On trouve aussi, dans plusieurs médecins grecs, et entre autres dans Marcellus de Sida, qui vivait sous Adrien et Antonin, la description de la lycanthropie[3]. L’Edda fait également mention d’hommes transformés par les mauvais esprits en loups ou en chiens. Toutes les croyances relatives à ce sujet se renouvelèrent pendant le moyen-âge. La plupart des démonographes du xvie siècle n’admettaient pas même le doute sur la réalité de la transformation des hommes en animaux, opérée par puissance magique. Ils référaient leur opinion au témoignage de l’antiquité ; mais leur critique, plus pressante que judicieuse, ne se contentait pas des affirmations qu’elle pouvait présenter en preuve ; pour grossir le faisceau de ses démonstrations victorieuses, elle argumentait sur les plus fausses interprétations.
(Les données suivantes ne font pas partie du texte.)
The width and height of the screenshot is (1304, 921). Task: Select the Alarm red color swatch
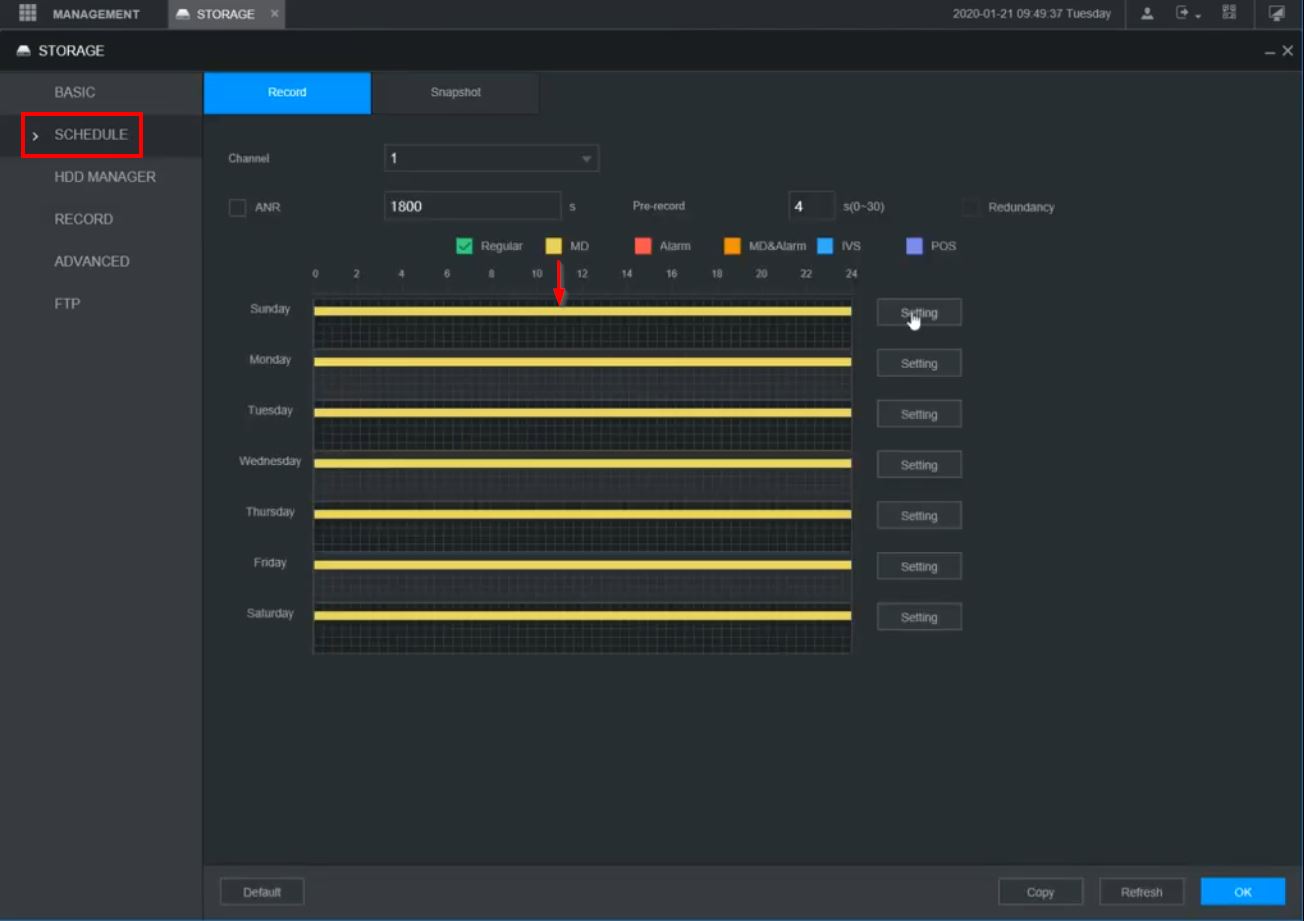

Nabuchodonosor changé en bœuf, et Lycaon en loup, les compagnons d’Ulysse transformés en pourceaux, Lucien et Apulée métamorphosés en ânes, étaient considérés comme des exemples irréfragables de la possibilité du fait des transformations humaines. La métempsycose de Pythagore aidait à en systématiser la croyance. Enfin, le mi-

  1. Cité de Dieu, liv. xviii, c. 17.
  2. Cl. Prieur, Dialogue de la Lycanthropie ; Louvain, 1596, p. 36 et suiv.
  3. Littré, Hist. des grandes Épidémies (Revue des Deux-Mondes ; 15 janvier 1836.)